WRITTEN EXERCISE:
Reproduce each of the entries below word for word.
»»
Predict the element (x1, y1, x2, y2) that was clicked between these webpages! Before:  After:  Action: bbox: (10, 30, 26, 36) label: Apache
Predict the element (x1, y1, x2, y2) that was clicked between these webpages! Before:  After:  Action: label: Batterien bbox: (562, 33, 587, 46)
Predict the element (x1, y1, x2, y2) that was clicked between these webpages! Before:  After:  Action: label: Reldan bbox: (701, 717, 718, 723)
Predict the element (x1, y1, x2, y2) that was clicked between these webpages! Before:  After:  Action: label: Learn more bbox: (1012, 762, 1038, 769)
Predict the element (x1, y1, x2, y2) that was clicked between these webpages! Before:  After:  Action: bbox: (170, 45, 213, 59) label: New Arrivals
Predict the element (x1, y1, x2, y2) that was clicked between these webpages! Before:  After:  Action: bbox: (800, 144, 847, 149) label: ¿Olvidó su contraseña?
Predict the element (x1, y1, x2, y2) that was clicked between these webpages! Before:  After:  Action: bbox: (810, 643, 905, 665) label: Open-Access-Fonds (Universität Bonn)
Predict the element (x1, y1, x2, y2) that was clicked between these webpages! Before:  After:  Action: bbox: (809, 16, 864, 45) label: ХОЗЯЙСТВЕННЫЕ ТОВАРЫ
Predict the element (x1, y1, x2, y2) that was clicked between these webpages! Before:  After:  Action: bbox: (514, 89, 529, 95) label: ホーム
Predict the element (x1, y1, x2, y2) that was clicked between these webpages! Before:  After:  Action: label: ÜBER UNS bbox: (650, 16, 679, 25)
««
COMPLETED TASK:
Predict the element (x1, y1, x2, y2) that was clicked between these webpages! Before:  After:  Action: bbox: (10, 30, 26, 36) label: Apache
Predict the element (x1, y1, x2, y2) that was clicked between these webpages! Before:  After:  Action: label: Batterien bbox: (562, 33, 587, 46)
Predict the element (x1, y1, x2, y2) that was clicked between these webpages! Before:  After:  Action: label: Reldan bbox: (701, 717, 718, 723)
Predict the element (x1, y1, x2, y2) that was clicked between these webpages! Before:  After:  Action: label: Learn more bbox: (1012, 762, 1038, 769)
Predict the element (x1, y1, x2, y2) that was clicked between these webpages! Before:  After:  Action: bbox: (170, 45, 213, 59) label: New Arrivals
Predict the element (x1, y1, x2, y2) that was clicked between these webpages! Before:  After:  Action: bbox: (800, 144, 847, 149) label: ¿Olvidó su contraseña?
Predict the element (x1, y1, x2, y2) that was clicked between these webpages! Before:  After:  Action: bbox: (810, 643, 905, 665) label: Open-Access-Fonds (Universität Bonn)
Predict the element (x1, y1, x2, y2) that was clicked between these webpages! Before:  After:  Action: bbox: (809, 16, 864, 45) label: ХОЗЯЙСТВЕННЫЕ ТОВАРЫ
Predict the element (x1, y1, x2, y2) that was clicked between these webpages! Before:  After:  Action: bbox: (514, 89, 529, 95) label: ホーム
Predict the element (x1, y1, x2, y2) that was clicked between these webpages! Before:  After:  Action: label: ÜBER UNS bbox: (650, 16, 679, 25)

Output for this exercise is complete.